I became convinced back in 1995 that the Internet would be transformative: providing access to the world’s information from anywhere, free of charge. That was a very compelling value proposition. People rushed to develop content for the exploding user base. Our company, DoubleClick, helped to monetize those sites through advertising, now a $700 billion industry. Over the following years, the Internet expanded from a relatively small number of sites to millions of sites and billions of pages. It took Google to bring order to our world, and that order made them the gatekeepers.
Google and other search engines formed a very symbiotic relationship with content producers. Sites produce high-quality content, and Google directs users to them to generate revenue. If you rank 1st for a search query, you would get most of the search traffic for that query. Google quickly realized that it could sell the #1 spot for a fee. Those fees now generate approximately $200 billion in revenue annually, making it one of the most profitable products in history. Google made money, and content providers made money, keeping the Internet free.

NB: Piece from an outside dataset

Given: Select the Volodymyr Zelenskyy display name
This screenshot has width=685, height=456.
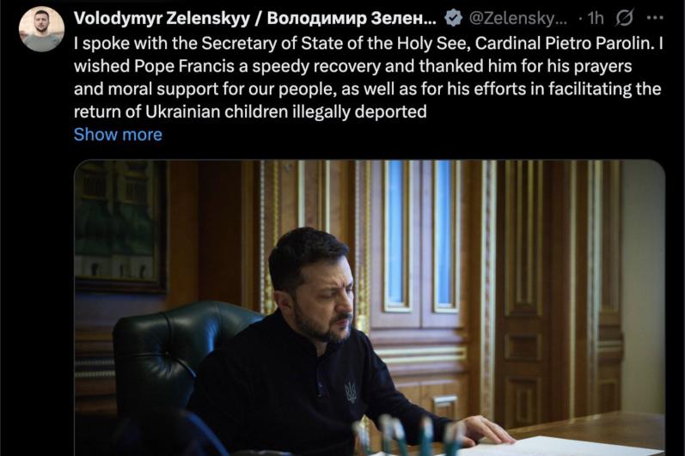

The first Large Language Model (LLM) was released in 2018, and it was interesting, but not particularly good. The goal of these LLMs was to ingest as much information as they could, and the best source of this information was the Internet. Similarly, like Google, they “read” billions of website pages, as well as ingest other sources, such as databases and books. GPT 3.5 was the real “wow” moment, as it could answer almost any question because it had read all the answers. This was the beginning of the end of the Internet as we know it.
Companies were all “wowed” until they realized the LLMs were being built with their content without permission or compensation. Most publishers have seen a significant drop in visitors as people increasingly turn to LLMs to answer questions. Google’s AI product, Gemini, is typically the first search result, compounding the problem. This offers a significantly better consumer experience than using search engines or visiting various sites that may or may not provide answers to your questions.

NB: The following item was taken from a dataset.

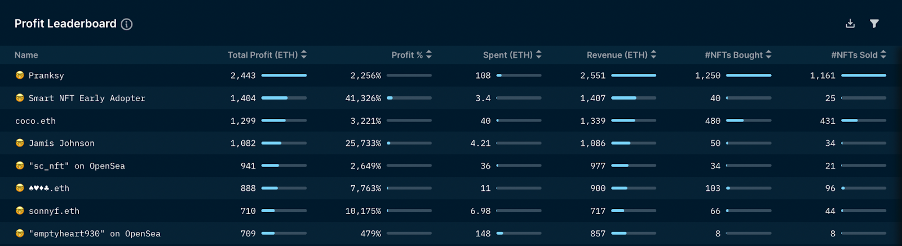The height and width of the screenshot is (246, 902).
Task: Sort by Total Profit (ETH) column arrows
Action: pos(304,55)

Here’s the Catch-22: Producing content is expensive, but content producers aren’t being compensated for their efforts through LLMs. LLMs generate a substantial amount of revenue (OpenAI is reportedly at a $10 billion run rate), but they don’t pay for most of their content. In addition, people can produce content nearly for free using LLMs. Articles, reviews, books, and even research reports can be mass-produced. Like email spam, AI spam could likely become a dominant force. AI detectors, such as those developed by Pangram Labs (ScOp is an investor), will be necessary to detect and reject AI-generated content when it is detrimental. Ironically, for LLMs to improve, they require high-quality and timely content. They can’t use LLM-produced content to improve their models. The symbiotic model has now turned parasitic.
Some content producers have sued the AI companies for copyright infringement. However, a recent federal court ruling stated that ingesting content was “fair use.” Like a human, AI “reads” a lot of different content and produces unique content. In other words, it does not simply replicate the content. That seems reasonable. However, the judge also stated that it did not affect the author's livelihood, which seems less plausible. Content producers, as mentioned earlier, are experiencing significant declines in traffic and ad revenue as people increasingly turn to LLMs. You could imagine that LLMs will offer a news service that monitors news sites and, in a fraction of a second, produce a “transformative” news article.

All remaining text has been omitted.